The 12-month forecast presents three scenarios. The Base Case (60% probability) sees the stock trading between $35 and $40 as it delivers steady growth in line with analyst EPS estimates of $3.22. The Bull Case (25% probability) targets $40-$45 on sustained high margins and multiple expansion. The Bear Case (15% probability) warns of a correction to $25-$30 if earnings disappoint or the cycle turns. The Base Case is most likely, assuming the company executes well but the stock consolidates after its strong run.

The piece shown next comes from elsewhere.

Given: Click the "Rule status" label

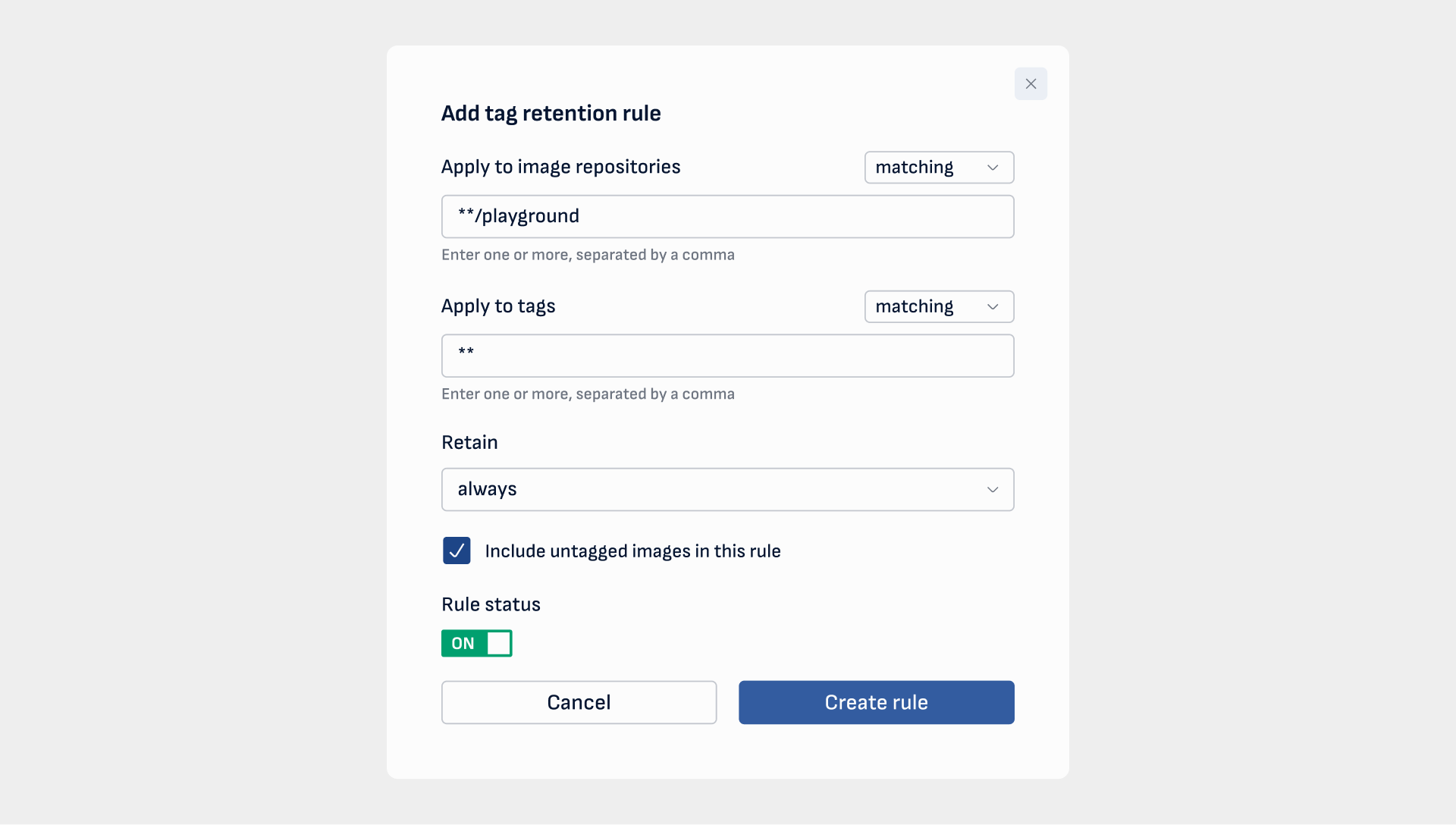Looking at the screenshot, I should pos(491,604).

AROC appears fairly valued relative to its current fundamentals and sector. Its trailing P/E of 14.06x is reasonable for the Oil & Gas Equipment & Services industry. While not at its own historical peak (above 20x), the forward P/E of 15.79x suggests the market is pricing in continued earnings growth. The valuation implies the market expects the company to maintain much of its recent margin expansion and deliver on the analyst EPS estimate of $3.22. It is not glaringly overvalued, but neither does it offer a clear discount.
AROC is a good buy for investors seeking cyclical growth within the energy sector, but timing is crucial. The company's strong fundamentals—15.5% revenue growth and a 30.97% net margin—are attractive. However, with the stock up 48% in a year and trading near its 52-week high, much of the near-term optimism is priced in. For new money, it may be prudent to wait for a pullback towards the $33-$35 range to improve the risk/reward profile. It is less suitable for risk-averse investors due to its sector volatility.
AROC is more suitable for a medium- to long-term investment horizon (2+ years) rather than short-term trading. Its business model benefits from long-term contracts and infrastructure positioning within the energy transition. However, as a cyclical stock, it requires patience to ride out sector downturns. The beta of 0.87 indicates lower volatility than the market, which supports a longer holding period. Short-term traders face headwinds from the stock's recent consolidation and approach to technical resistance. A minimum holding period of 12-18 months is suggested to allow the investment thesis to play out across the cycle.